While analysts worldwide debate the finer points of whether China's demand for oil and resources will taper off in the face of skyrocketing commodity prices, China continues to send clear signals that the Chinese themselves share no such expectations.

Thus far in 2008, cross-border acquisitions by Chinese companies have quadrupled to $41.1 billion. China Oilfield Services Limited, or COSL, a subsidiary of the China National Offshore Oil Corp., or CNOOC, has now formally announced a $2.5 billion bid for Norwegian drilling rig operator Awilco Offshore.

Before we move forward, let's be clear on CNOOC's corporate structure. CNOOC is a state-run parent company, counting CNOOC Ltd. (NYSE:CEO), the oil and gas exploration arm of CNOOC the parent, and oilfield services provider COSL as subsidiaries. Now, back to the deal.
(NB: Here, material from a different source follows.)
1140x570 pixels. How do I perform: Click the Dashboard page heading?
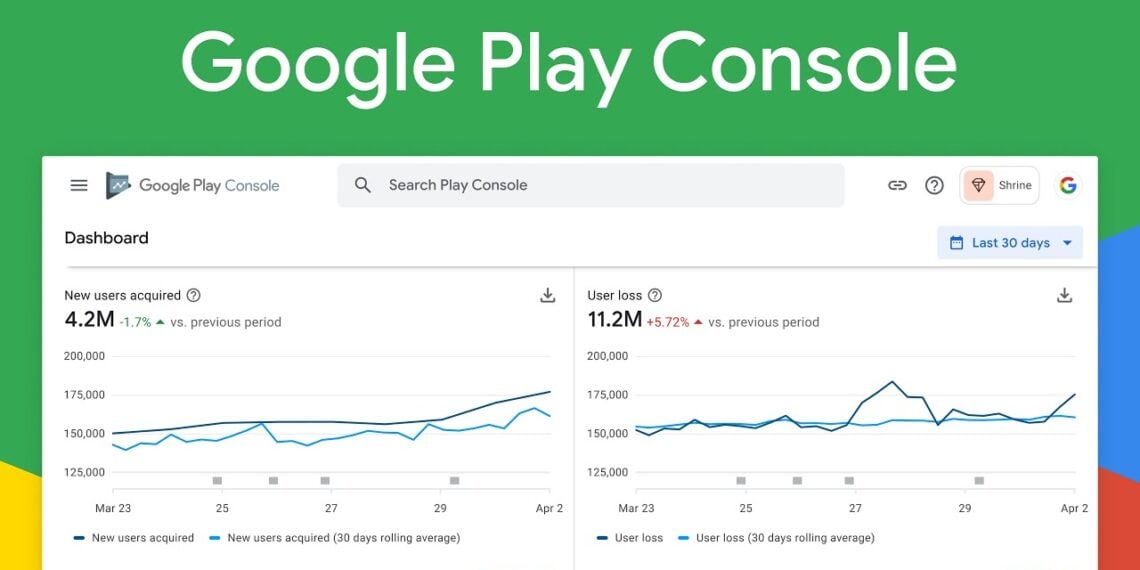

My colleague Toby Shute alerted Fools to a possible deal last month, and suggested it would either mean a move onto the international stage for COSL, or a purchase of rigs to be used by other subsidiary CNOOC Ltd. With the announcement, we find the former scenario is at play. According to COSL's chief financial officer, "Our aim is to become an international oilfield services company with strong competence in global markets by 2010."

With the additional units, COSL would be able to push its rig count up to 22. While COSL has a long way to go before it can truly compete with the likes of Noble's (NYSE:NE) 62 offshore rigs or Transocean's (NYSE:RIG) massive fleet of 136, today's acquisition is certainly a step in the right direction: Eastward.